The auditor (the AFL’s integrity team) had read access to Spanner and read access to KMS verify. They could independently verify any vote without trusting the platform team.

That separation — the platform team can’t fake votes because they can’t fake signatures; the integrity team can verify without trusting the platform — was the entire point of using KMS.

Security Command Center

SCC ran continuously during the broadcast. The monitored controls:

API security findings: anything anomalous in the API responses (unexpected error rates, unusual headers).
IAM anomalies: any IAM change during the broadcast window (there shouldn’t be any).
Network anomalies: unusual traffic patterns at the load balancer.
Workload identity drift: Cloud Run service accounts shouldn’t change permissions.

SCC findings during the broadcast went to a dedicated Slack channel staffed by a 2-person security team. Most findings were noise (a Looker dashboard rebuilding, a backup job running). The non-noise findings — there were maybe 3 across the broadcast — were investigated within minutes.

What broke (and what didn’t)

Across the broadcast season, the platform had no integrity incidents. The things that went sideways:

CDN cache invalidation lag. A revealed-round vote tally was occasionally cached longer than intended; users saw stale tallies for ~5 seconds. Fix: shorter TTL on the tally endpoint, accepted the higher origin load.
A regional Cloud Run cold start spike. One region had a slow cold-start window during the broadcast start; latency spiked to 800ms for ~30 seconds. The CDN absorbed most user impact; the in-flight votes succeeded with retries. Fix: keep minimum instances warm in each region during the broadcast window.
A partner analytics consumer fell behind. The Pub/Sub topic backed up; the analytics dashboards lagged real-time by ~10 minutes during peak.
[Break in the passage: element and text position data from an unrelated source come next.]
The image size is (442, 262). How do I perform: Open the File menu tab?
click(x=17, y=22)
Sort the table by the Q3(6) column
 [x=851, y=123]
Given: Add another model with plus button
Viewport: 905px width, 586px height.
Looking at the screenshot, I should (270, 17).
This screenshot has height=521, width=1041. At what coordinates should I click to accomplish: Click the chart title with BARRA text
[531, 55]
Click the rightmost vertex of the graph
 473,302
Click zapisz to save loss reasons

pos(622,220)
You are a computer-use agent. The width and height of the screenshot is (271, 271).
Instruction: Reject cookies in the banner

No vote impact; the analytics team accepted the lag and added consumers for next season.

The off-season

Between seasons, the platform ran at idle. Cloud Run scaled to zero; Spanner stayed warm with minimal nodes; the KMS keys stayed in place.

Annual cost out-of-season was trivial. Annual cost during the broadcast windows was the bulk of the bill. The shape matched the business; we didn’t pay for a permanent infrastructure when the load was a six-week window per year.

What transfers

Three lessons from running a live-event workload:

Cold-to-hot scale speed beats sustained capacity for short-window high-throughput workloads. Cloud Run was the right shape; GKE wasn’t.
Move integrity-critical operations into managed services you can’t bypass. KMS signing made vote forgery impossible for us, not just impolite. The auditor could verify independently. That’s the strongest integrity story.
Run continuous security monitoring with a small dedicated team during the window. SCC’s findings during steady-state are noisy; during a high-stakes window, the signal-to-noise shifts and the findings matter.

The Brownlow platform was the most-watched piece of software I’ve shipped. The architecture wasn’t novel; the discipline around integrity and scale was the differentiator.